G20 et économie réelle : les véritables enjeux

par Juan SOMAVIA*

À la veille du sommet des dirigeants du G20 à Toronto ce week-end, nous sommes de nouveau à la croisée des chemins.
Malgré une timide reprise économique, le chômage mondial a atteint son plus haut niveau, avec plus de 210 millions de sans-emploi - sachant qu'il faudra créer 470 millions d'emplois au cours des dix prochaines années pour absorber les nouveaux entrants sur le marché du travail. L'emploi des jeunes est tombé à un niveau inacceptable. Les progrès pour réduire le nombre de travailleurs pauvres, vivant avec moins de 1,25 dollar par personne et par jour, sont en recul. L'économie informelle et l'emploi vulnérable sont en augmentation.
Le sentiment d'injustice sociale - jusque-là considéré comme un problème principalement dans les pays en développement - se répand rapidement dans beaucoup de pays développés. Tensions et conflits sociaux se multiplient, sous forme de manifestations publiques en faveur de l'emploi ou pour protester contre les mesures de rigueur.
Il est encore temps de renverser la situation, mais nous devons faire les bons choix. Il y a deux mois encore, le « consensus de Pittsburgh » - en référence aux décisions prises dans cette ville par le sommet du G20 en septembre dernier - était considéré comme l'approche adéquate pour sortir de la crise :
mettre des emplois de qualité au cœur de la reprise en retirant graduellement les plans de relance jusqu'à ce que la reprise économique et de l'emploi soit bien enclenchée.
Subitement cependant, l'accord autour de cette approche économique et sociale est sur la sellette. Les inquiétudes liées à la crise de la dette publique et au creusement des déficits en Europe ont amené à décider de réduire les dépenses sociales, à augmenter les impôts et à étendre les mesures d'austérité.
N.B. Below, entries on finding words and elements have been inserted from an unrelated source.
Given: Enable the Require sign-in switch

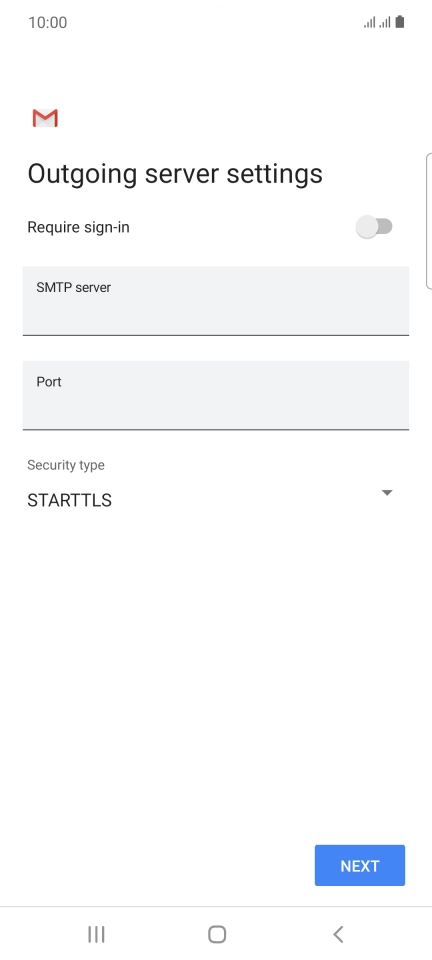Looking at the screenshot, I should (374, 227).
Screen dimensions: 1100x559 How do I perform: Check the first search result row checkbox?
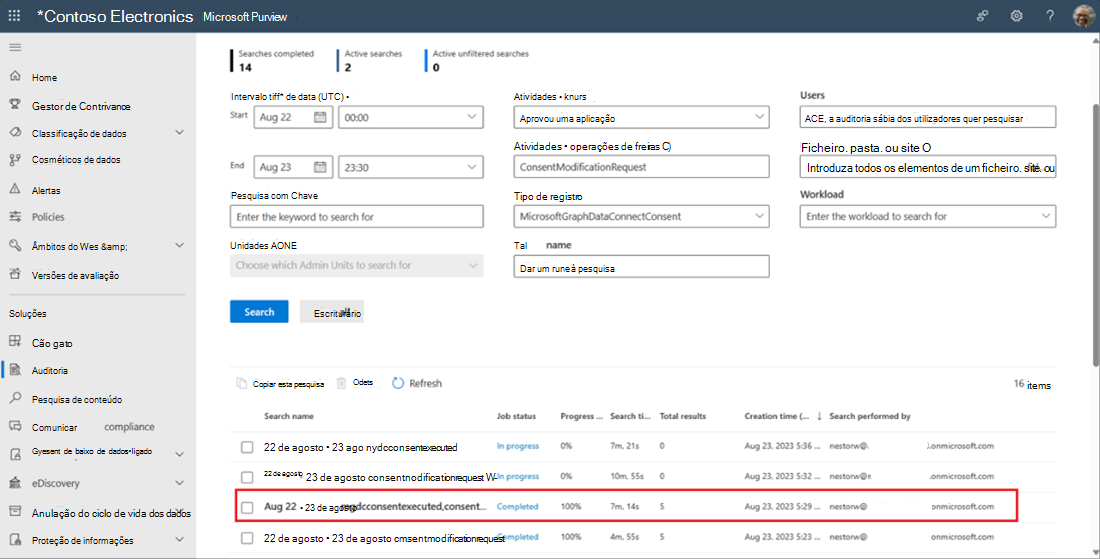pyautogui.click(x=247, y=447)
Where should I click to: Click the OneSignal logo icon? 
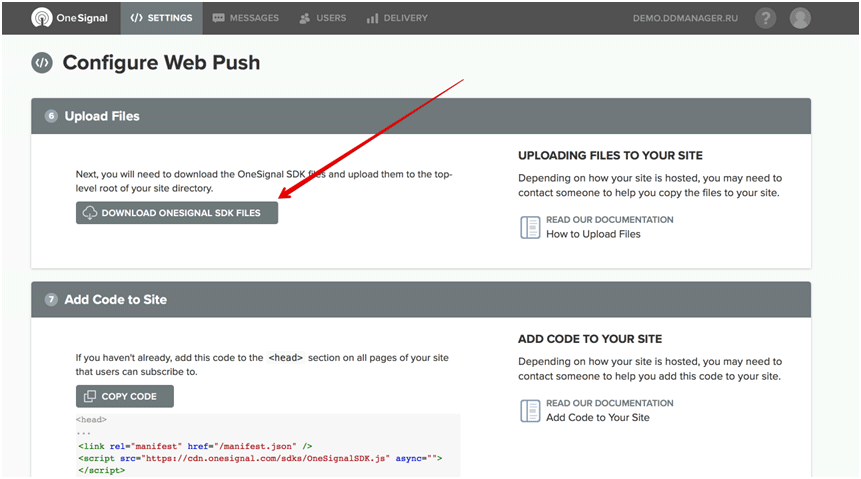pos(42,18)
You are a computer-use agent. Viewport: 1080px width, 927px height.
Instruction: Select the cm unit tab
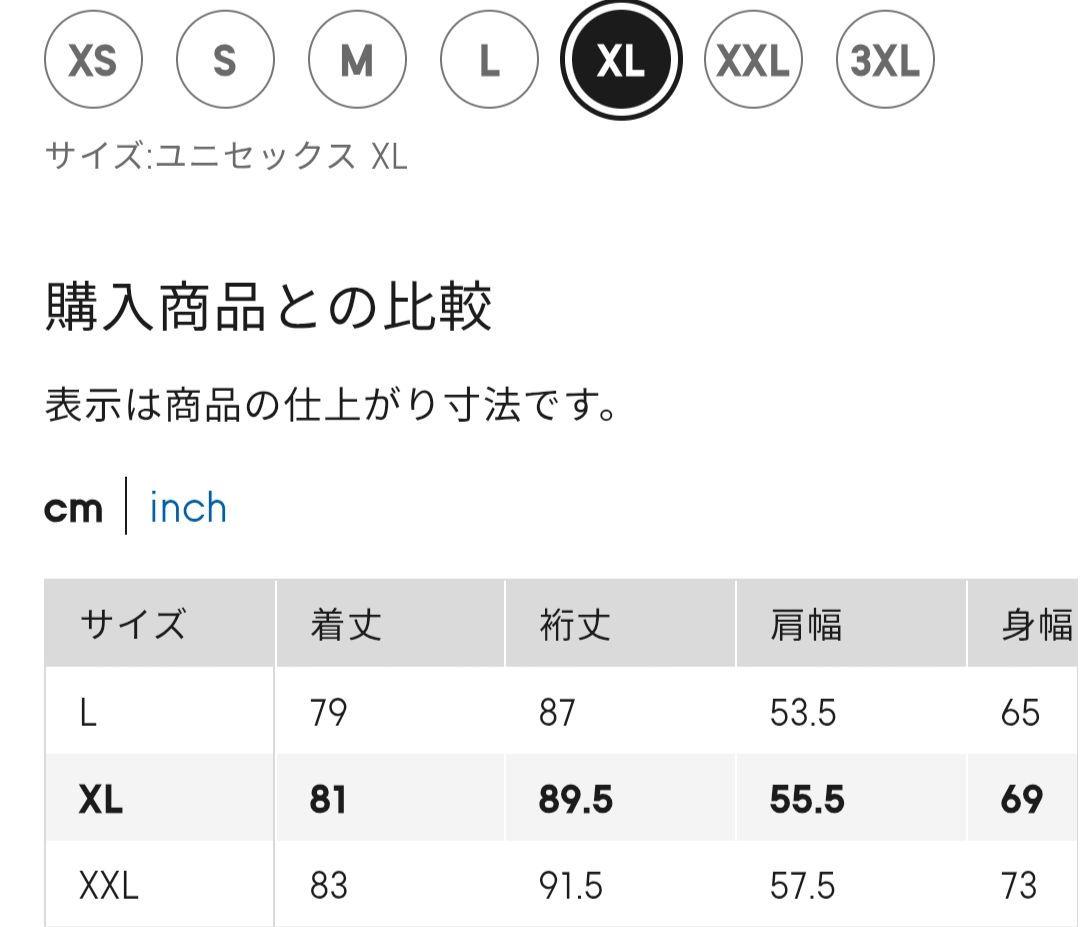[73, 508]
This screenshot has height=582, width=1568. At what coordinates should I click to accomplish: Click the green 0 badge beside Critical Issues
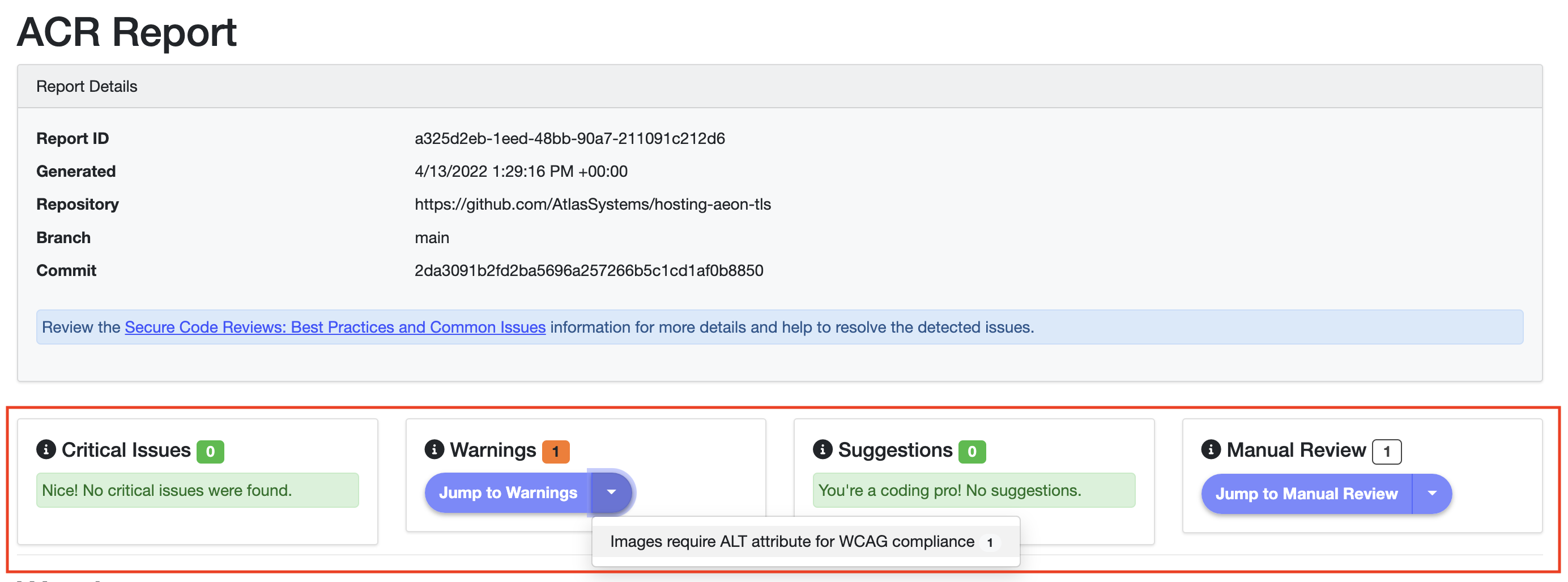click(x=212, y=451)
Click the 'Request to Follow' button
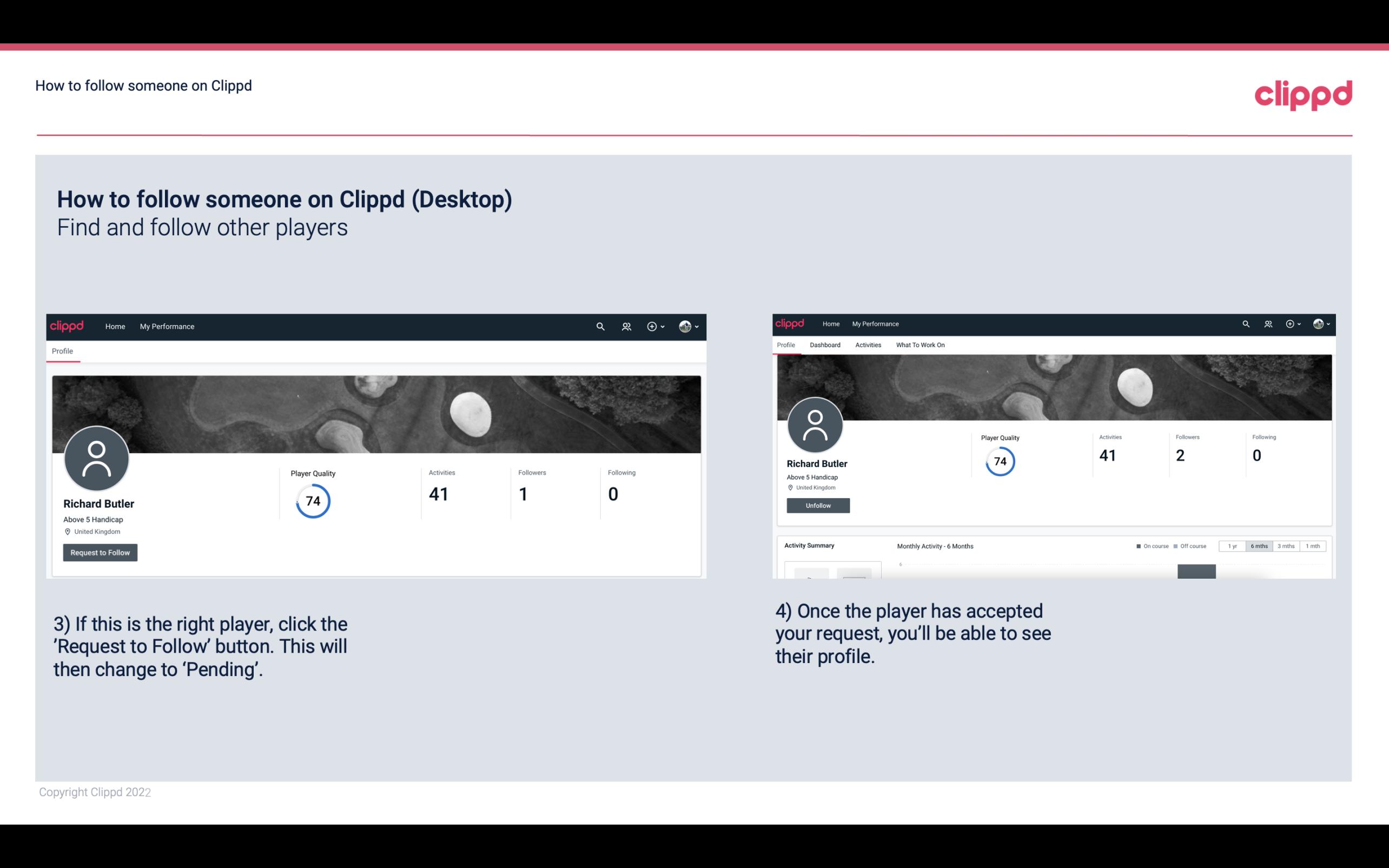 coord(100,552)
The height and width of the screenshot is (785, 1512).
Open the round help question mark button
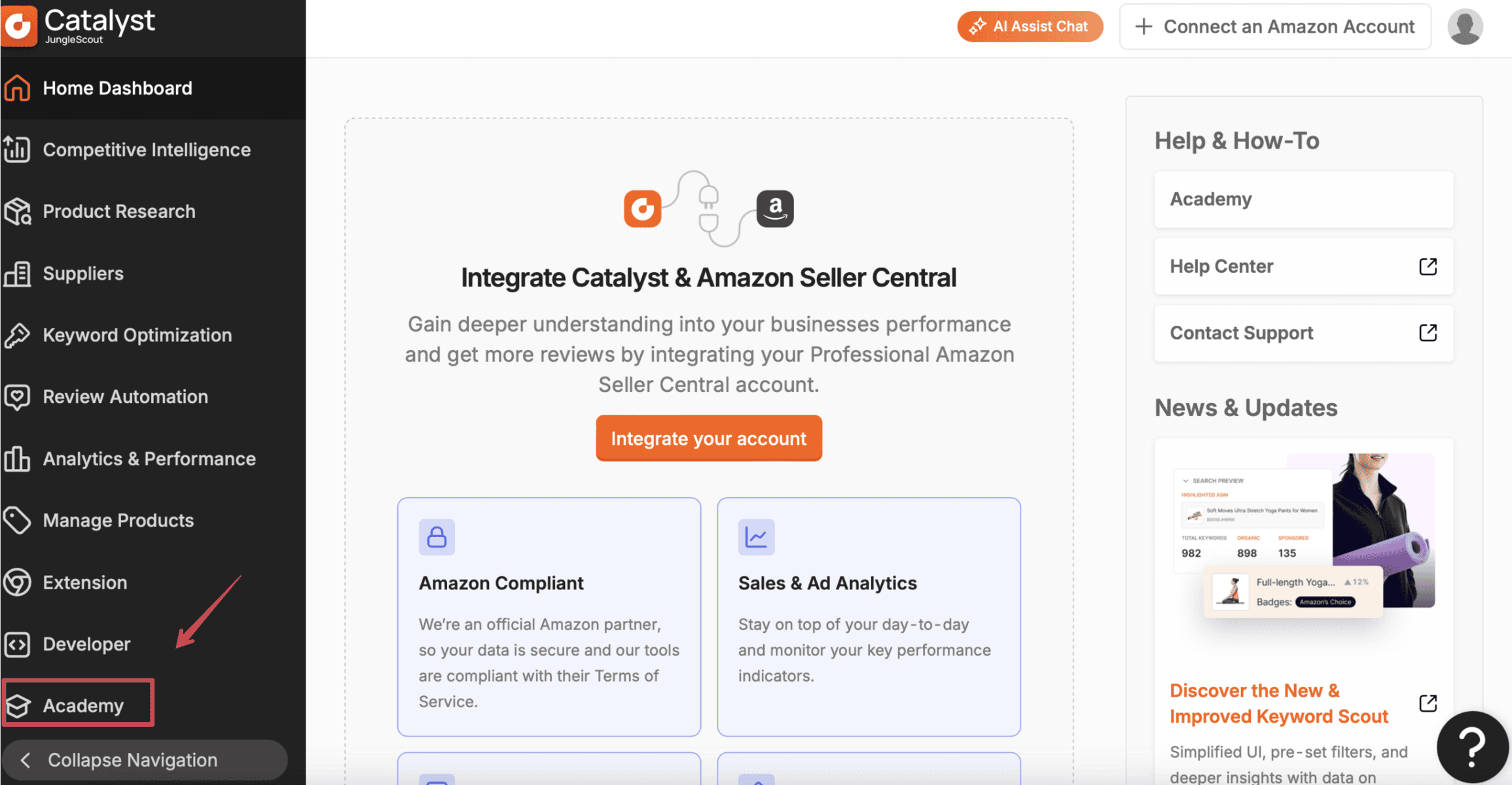coord(1472,747)
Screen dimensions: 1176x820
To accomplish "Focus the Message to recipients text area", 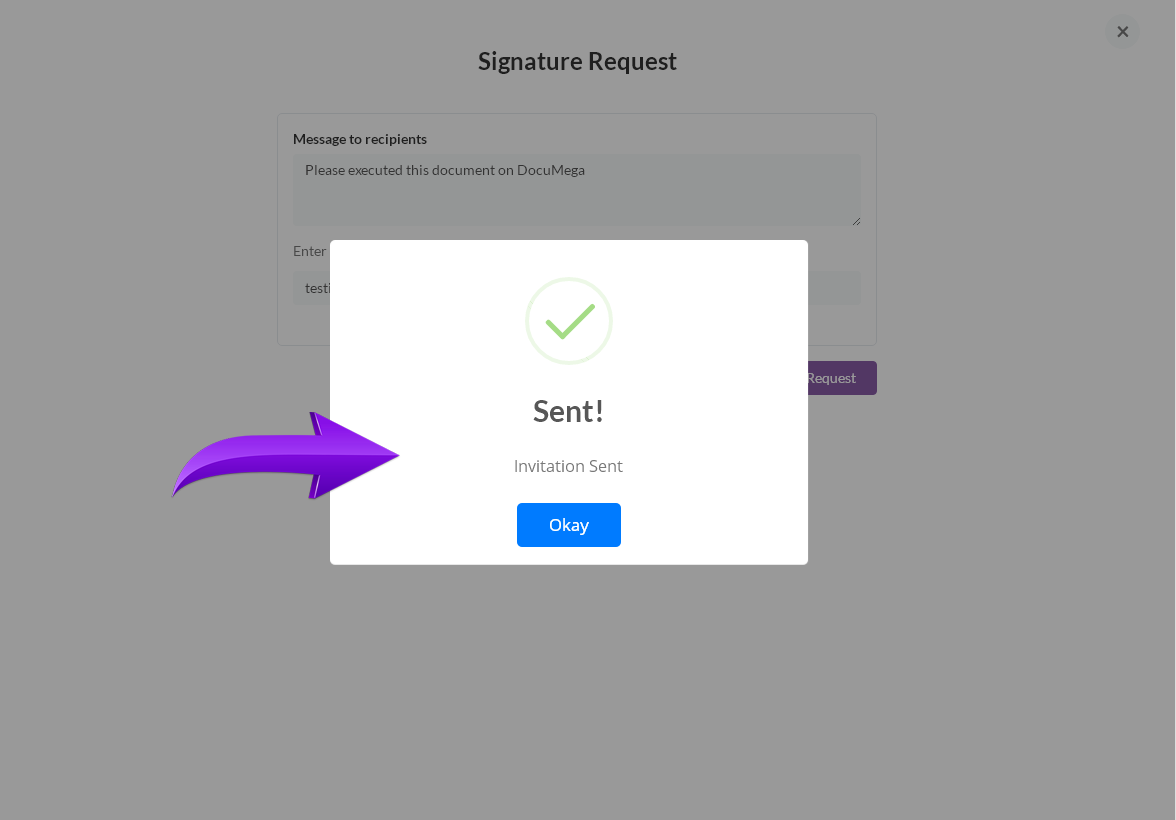I will 577,190.
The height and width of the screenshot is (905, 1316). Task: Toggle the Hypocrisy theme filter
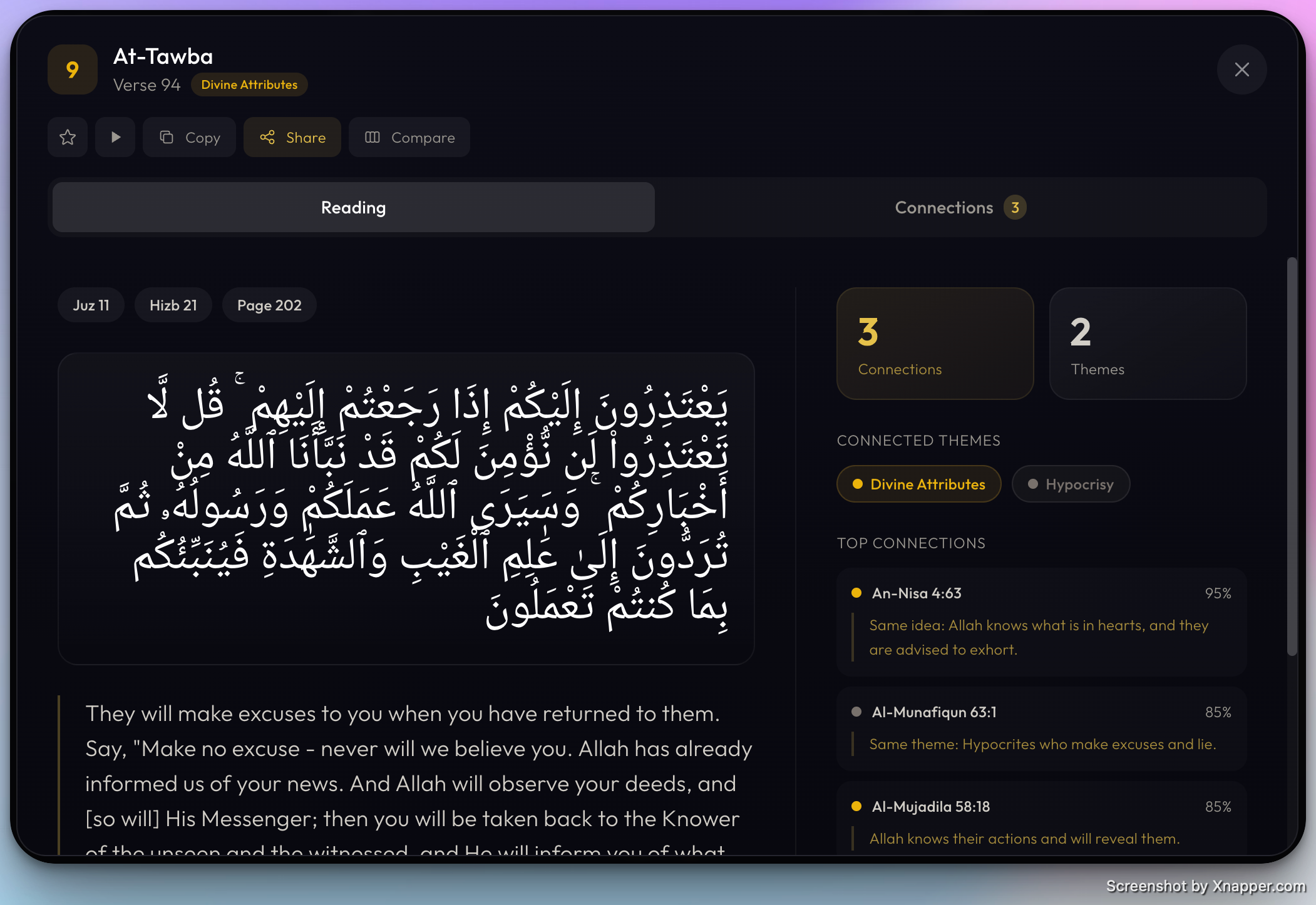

Or l'histoire nous a montré que cela peut compromettre la reprise à laquelle nous aspirons. Et nous savons également que de telles politiques ralentiront certainement la reprise de l'emploi à court terme.
Ces préoccupations ont pesé sur les débats de la Conférence internationale du travail, la réunion annuelle de l'OIT, qui vient tout juste de s'achever. La conférence constitue un rassemblement unique de plus de 4 000 délégués de gouvernements, employeurs et travailleurs, représentant « l'économie réelle ». Ils ont exprimé l'inquiétude, la crainte et la frustration devant l'évolution de la réponse à la crise et la possibilité que la reprise économique, si faible et fragile soit-elle, ne se traduise ni en création d'emplois, ni en soutien aux entreprises, ni en aide aux chômeurs.
Leurs aspirations peuvent se résumer ainsi :
Premièrement, nous avons besoin d'une stratégie de convergence bien équilibrée qui protège et favorise les investissements productifs et une croissance riche en emplois, tout en étant responsable sur le plan budgétaire.
Deuxièmement, nous avons besoin d'une croissance qui crée des emplois décents. Cela veut dire prolonger l'engagement de Pittsburgh de « mettre des emplois de qualité au cœur de la reprise ».
Troisièmement, nous devons nous assurer que la main-d'œuvre - en particulier les jeunes travailleurs - dispose des compétences nécessaires pour occuper les emplois créés.
Quatrièmement, la création d'emplois doit être un objectif prioritaire des gouvernements, au même titre que la maîtrise de l'inflation, de saines politiques budgétaires et d'autres objectifs macroéconomiques.
Cinquièmement, et c'est très important, nous avons besoin d'un système financier qui fonctionne au service de l'économie réelle, et non l'inverse.
La croissance mondiale devrait atteindre environ 4 pour cent cette année, mais quelle importance cela a-t-il pour un travailleur qui ne trouve pas d'emploi ou qui n'a pas de protection sociale adéquate en temps de crise ? Et qu'en est-il des petites entreprises qui ont des difficultés à obtenir un crédit et qui ne bénéficient pas de la légère reprise économique en cours ? Ce sont des questions auxquelles nous devrions répondre.
En fin de compte, la seule issue durable à la crise passe par la relance de l'économie réelle, la création d'emplois et, par conséquent, l'augmentation des recettes publiques.
En même temps, nous devons assurément traiter la question des déficits budgétaires et de la dette publique, qui requiert des solutions durables à moyen et long terme. Mais nous devons commencer maintenant. Chaque pays, en fonction de son contexte, peut élaborer une stratégie équilibrée, progressive et crédible de désengagement des plans de relance qui ont permis de sauver l'économie mondiale d'une récession encore plus grave et de créer ou préserver des millions d'emplois depuis le début de la crise.
Je tiens à vous faire part du soutien massif des mandants de l'OIT au G20 vis-à-vis des responsabilités qu'il a prises et face aux tâches difficiles qui s'annoncent. Leur propos est de souligner l'importance du dialogue politique et social à l'échelle nationale et internationale, dans la recherche d'une réponse équilibrée à tous ces problèmes. C'est l'avenir de l'économie réelle qui est en jeu.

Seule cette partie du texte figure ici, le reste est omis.